# nationality...



## waitingforsuperman (Oct 4, 2005)

pick as many as you are!


----------



## Shosh (Apr 21, 2006)

Australian of Hungarian/Jewish descent. Susannah


----------



## lipmixgirl (Apr 21, 2006)

ok, please note that asking one's nationality means asking them their country of citizenship...not their ethnicity..... and as for the real definition of race, we are technically all human... 

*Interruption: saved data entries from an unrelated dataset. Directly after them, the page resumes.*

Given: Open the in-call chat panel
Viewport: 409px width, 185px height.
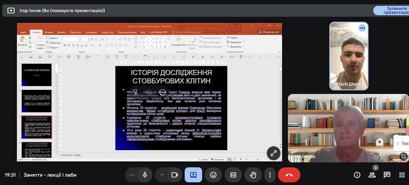Looking at the screenshot, I should tap(387, 175).
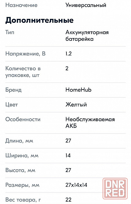Select the HomeHub brand value
This screenshot has width=131, height=204.
click(78, 90)
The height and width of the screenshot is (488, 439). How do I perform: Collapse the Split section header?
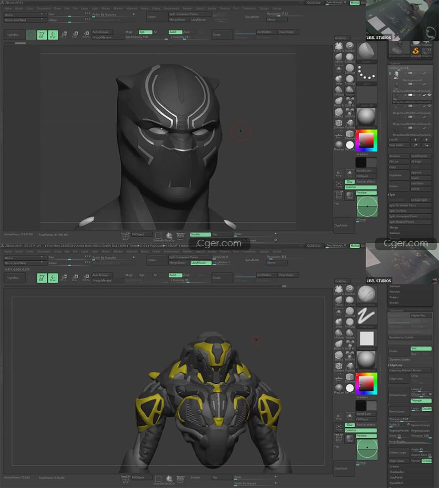[392, 194]
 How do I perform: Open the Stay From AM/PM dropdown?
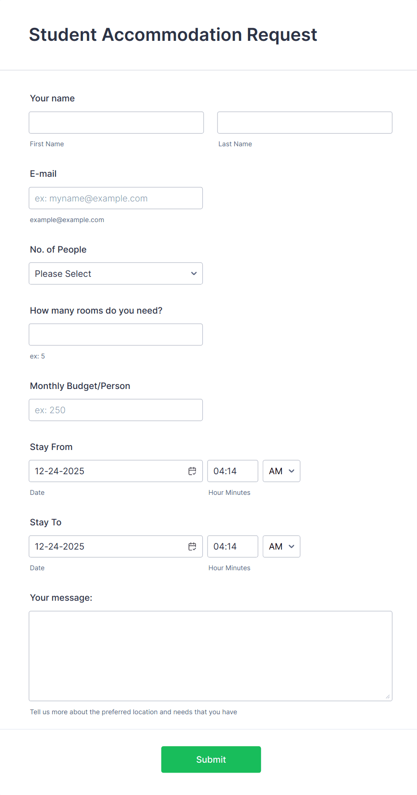click(x=281, y=471)
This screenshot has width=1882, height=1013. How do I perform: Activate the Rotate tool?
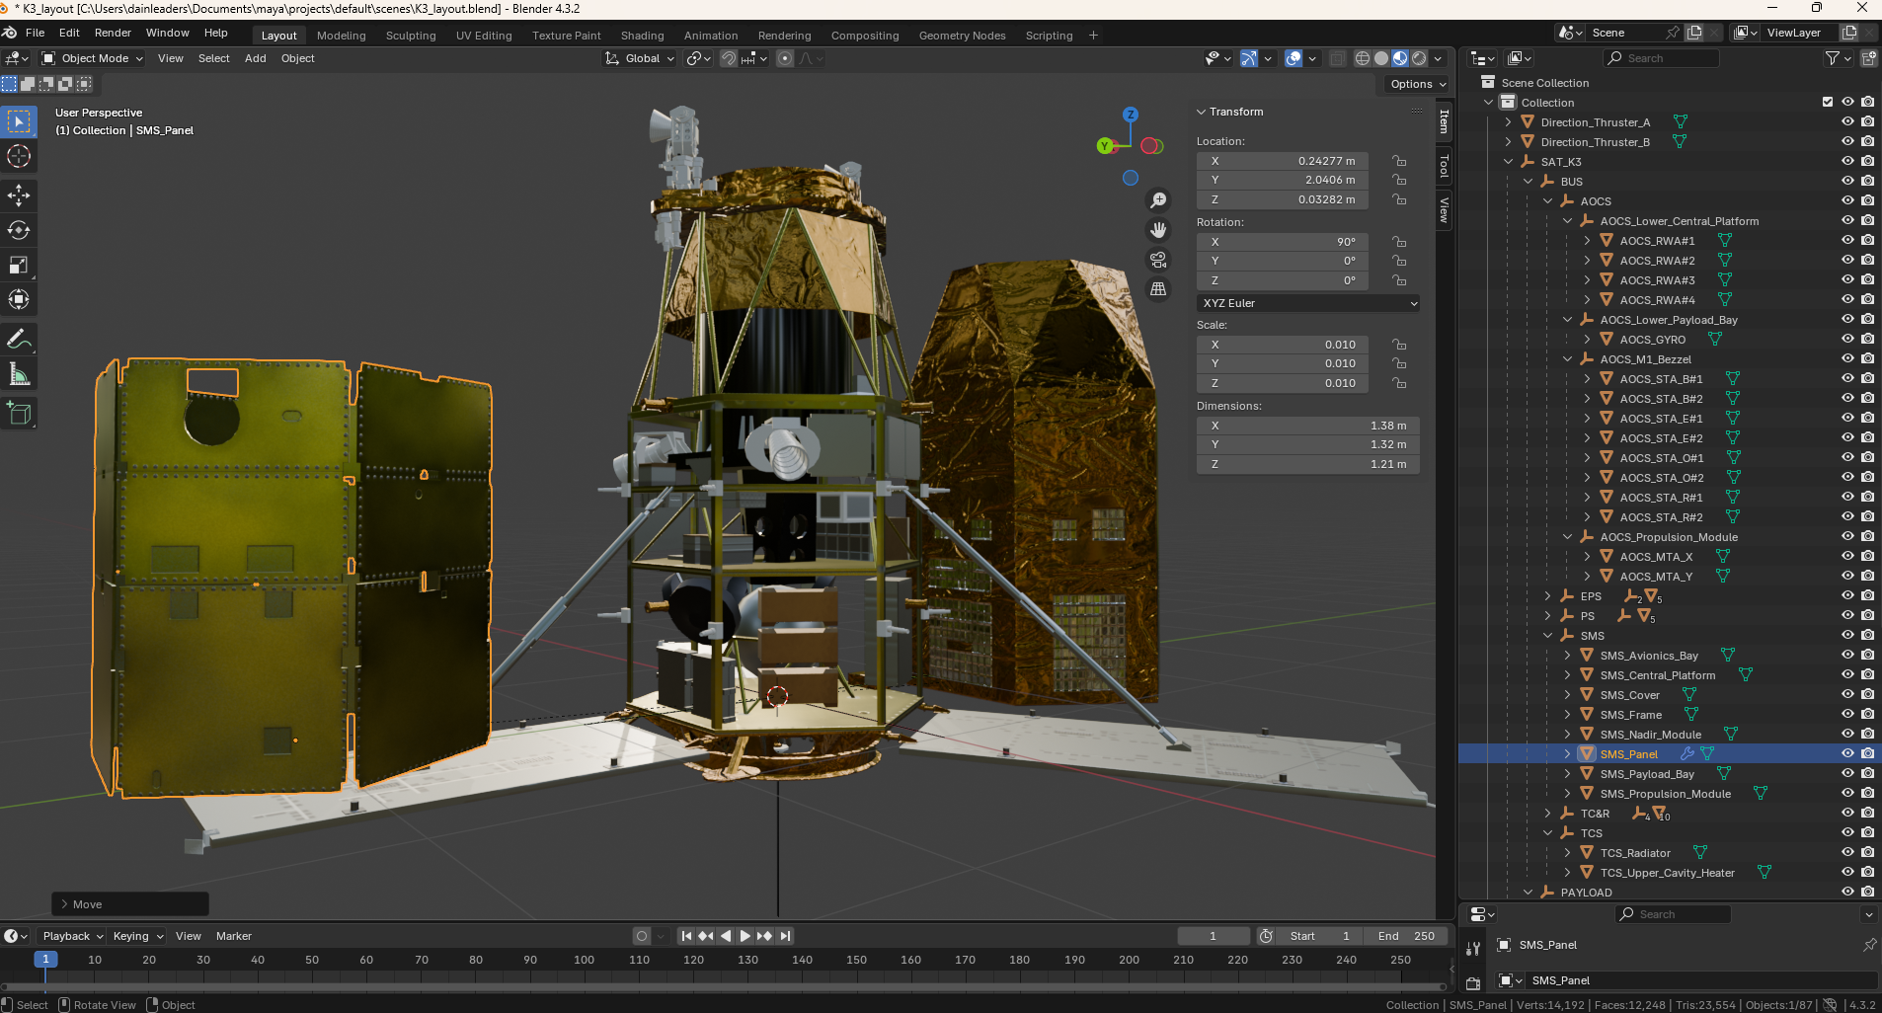click(x=19, y=230)
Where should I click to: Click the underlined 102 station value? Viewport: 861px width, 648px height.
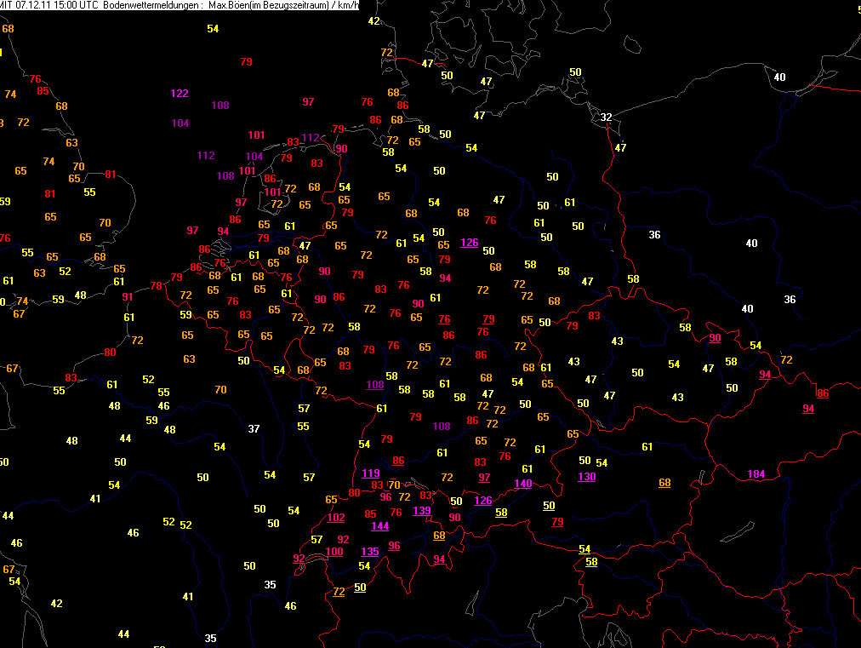(336, 517)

so the question should actually read: "what is your ethnicity"

::exeunt:::bow:


----------



## ashmamma84 (Apr 21, 2006)

lipmixgirl said:


> ok, please note that asking one's nationality means asking them their country of citizenship...not their ethnicity..... and as for the real definition of race, we are technically all human...
> 
> so the question should actually read: "what is your ethnicity"
> 
> ::exeunt:::bow:



You've read my mind. Thank you.


----------



## rainyday (Apr 21, 2006)

Strange, I opened this post and it told me I'd already voted. Looks like it also picked the right answer. It's the psychic poll! That is weird though.


----------



## djewell (Apr 21, 2006)

I put Eastern European/middle eastern.

Why? because i'm jewish.


----------



## ClashCityRocker (Apr 21, 2006)

hecka mixed.


----------



## StoneFemme (Apr 21, 2006)

Irish(5/16)
Russian Jew (1/4)
Lithuanian(1/8) 
Slovak(1/8)
German(1/16) 
French(1/16) 
Native American(1/16)

AKA American Mutt


----------



## 1300 Class (Apr 21, 2006)

Interpreting the question as race rather than nationality, then I am anglo-saxon Western European.


----------



## BBW Betty (Apr 21, 2006)

Another American Mutt here, as far as ethnic background. I don't know the percentages/fractions, but it's quite a list:

German (This I know to be 50%)
English
French
Dutch
Hungarian
Czech
Luxumburg
Algonquin (Native American)


----------



## Jon Blaze (Apr 21, 2006)

Not a bad idea for a post... It shows how size acceptance is seen across all walks of earth..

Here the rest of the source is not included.